[XML-SIG] What's New section on XML

A.M. Kuchling akuchlin@mems-exchange.org
Wed, 11 Oct 2000 22:46:15 -0400


Here's draft text for a section that briefly discusses the new XML
support in Python 2.0.  Criticisms and comments, please...

--amk

                                13 XML Modules
                                       
   Python 1.5.2 included a simple XML parser in the form of the xmllib
   module, contributed by Sjoerd Mullender. Since 1.5.2's release, two
   different interfaces for processing XML have become common: SAX2
   (version 2 of the Simple API for XML) provides an event-driven
   interface with some similarities to xmllib, and the DOM (Document
   Object Model) provides a tree-based interface, transforming an XML
   document into a tree of nodes that can be traversed and modified.
   Python 2.0 includes a SAX2 interface and a stripped-down DOM interface
   as part of the xml package. Here we will give a brief overview of
   these new interfaces; consult the Python documentation or the source
   code for complete details. The Python XML SIG is also working on
   improved documentation.
   
13.1 SAX2 Support

   SAX defines an event-driven interface for parsing XML. To use SAX, you
   must write a SAX handler class. Handler classes inherit from various
   classes provided by SAX, and override various methods that will then
   be called by the XML parser. For example, the startElement and
   endElement methods are called for every starting and end tag
   encountered by the parser, the characters() method is called for every
   chunk of character data, and so forth.
   
   The advantage of the event-driven approach is that that the whole
   document doesn't have to be resident in memory at any one time, which
   matters if you are processing really huge documents. However, writing
   the SAX handler class can get very complicated if you're trying to
   modify the document structure in some elaborate way.
   
   For example, this little example program defines a handler that prints
   a message for every starting and ending tag, and then parses the file
   hamlet.xml using it:
   
from xml import sax

class SimpleHandler(sax.ContentHandler):
    def startElement(self, name, attrs):
        print 'Start of element:', name, attrs.keys()

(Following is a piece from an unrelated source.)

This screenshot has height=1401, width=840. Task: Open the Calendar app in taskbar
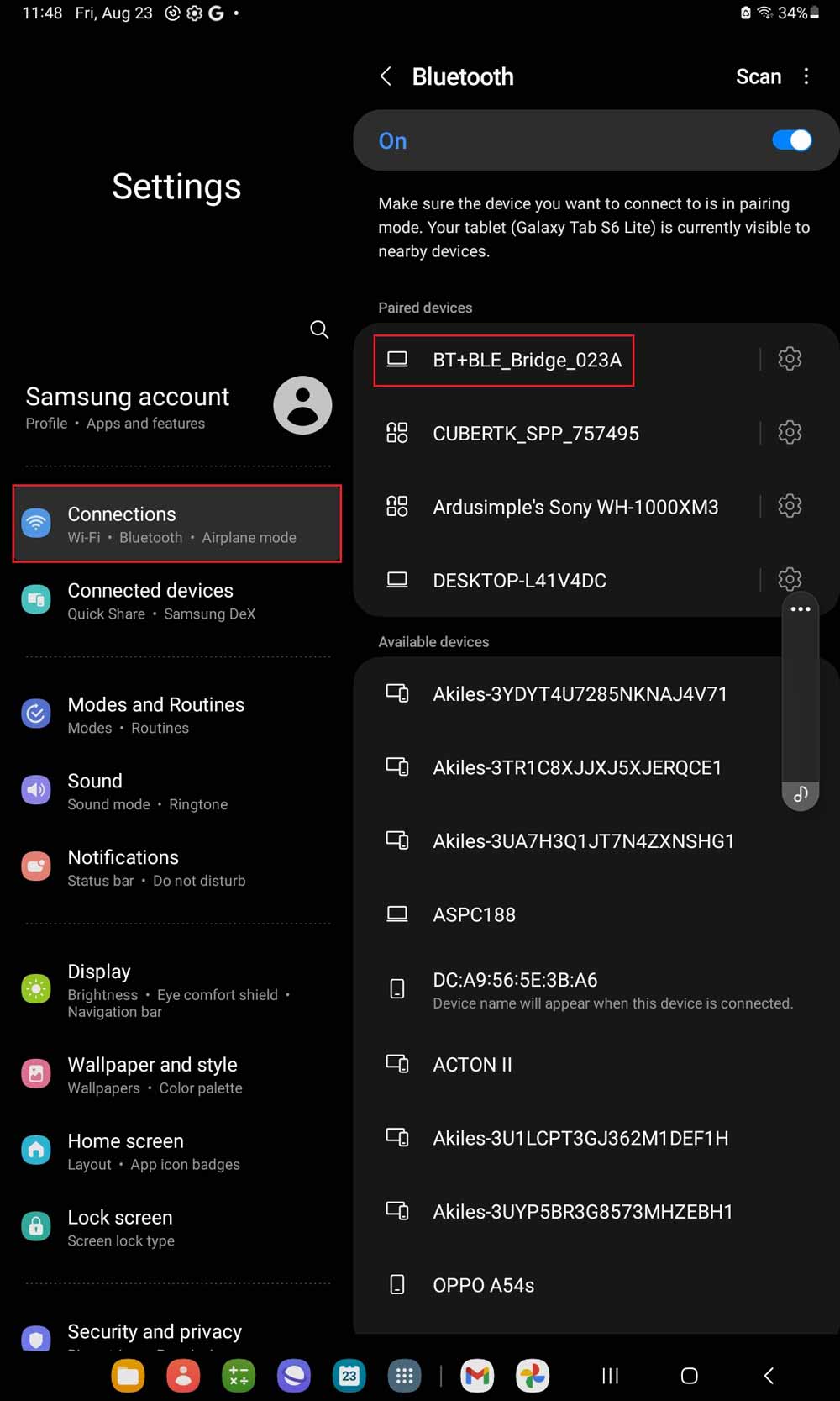click(x=349, y=1376)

    def endElement(self, name):
        print 'End of element:', name

# Create a parser object
parser = sax.make_parser()

# Tell it what handler to use
handler = SimpleHandler()
parser.setContentHandler( handler )

# Parse a file!
parser.parse( 'hamlet.xml' )

   For more information, consult the Python documentation, or the XML
   HOWTO at http://www.python.org/doc/howto/xml/.
   
13.2 DOM Support

   The Document Object Model is a tree-based representation for an XML
   document. A top-level Document instance is the root of the tree, and
   has a single child which is the top-level Element instance. This
   Element has children nodes representing character data and any
   sub-elements, which may have further children of their own, and so
   forth. Using the DOM you can traverse the resulting tree any way you
   like, access element and attribute values, insert and delete nodes,
   and convert the tree back into XML.
   
   The DOM is useful for modifying XML documents, because you can create
   a DOM tree, modify it by adding new nodes or rearranging subtrees, and
   then produce a new XML document as output. You can also construct a
   DOM tree manually and convert it to XML, which can be a more flexible
   way of producing XML output than simply writing <tag1>...</tag1> to a
   file.
   
   The DOM implementation included with Python lives in the
   xml.dom.minidom module. It's a lightweight implementation of the Level
   1 DOM with support for XML namespaces. The parse() and parseString()
   convenience functions are provided for generating a DOM tree:
   
from xml.dom import minidom
doc = minidom.parse('hamlet.xml')

   doc is a Document instance. Document, like all the other DOM classes
   such as Element and Text, is a subclass of the Node base class. All
   the nodes in a DOM tree therefore support certain common methods, such
   as toxml() which returns a string containing the XML representation of
   the node and its children. Each class also has special methods of its
   own; for example, Element and Document instances have a method to find
   all child elements with a given tag name. Continuing from the previous
   2-line example:
   
perslist = doc.getElementsByTagName( 'PERSONA' )
print perslist[0].toxml()
print perslist[1].toxml()

   For the Hamlet XML file, the above few lines output:
   
<PERSONA>CLAUDIUS, king of Denmark. </PERSONA>
<PERSONA>HAMLET, son to the late, and nephew to the present king.</PERSONA>

   The root element of the document is available as doc.documentElement,
   and its children can be easily modified by deleting, adding, or
   removing nodes:
   
root = doc.documentElement

# Remove the first child
root.removeChild( root.childNodes[0] )

# Move the new first child to the end
root.appendChild( root.childNodes[0] )

# Insert the new first child (originally,
# the third child) before the 20th child.
root.insertBefore( root.childNodes[0], root.childNodes[20] )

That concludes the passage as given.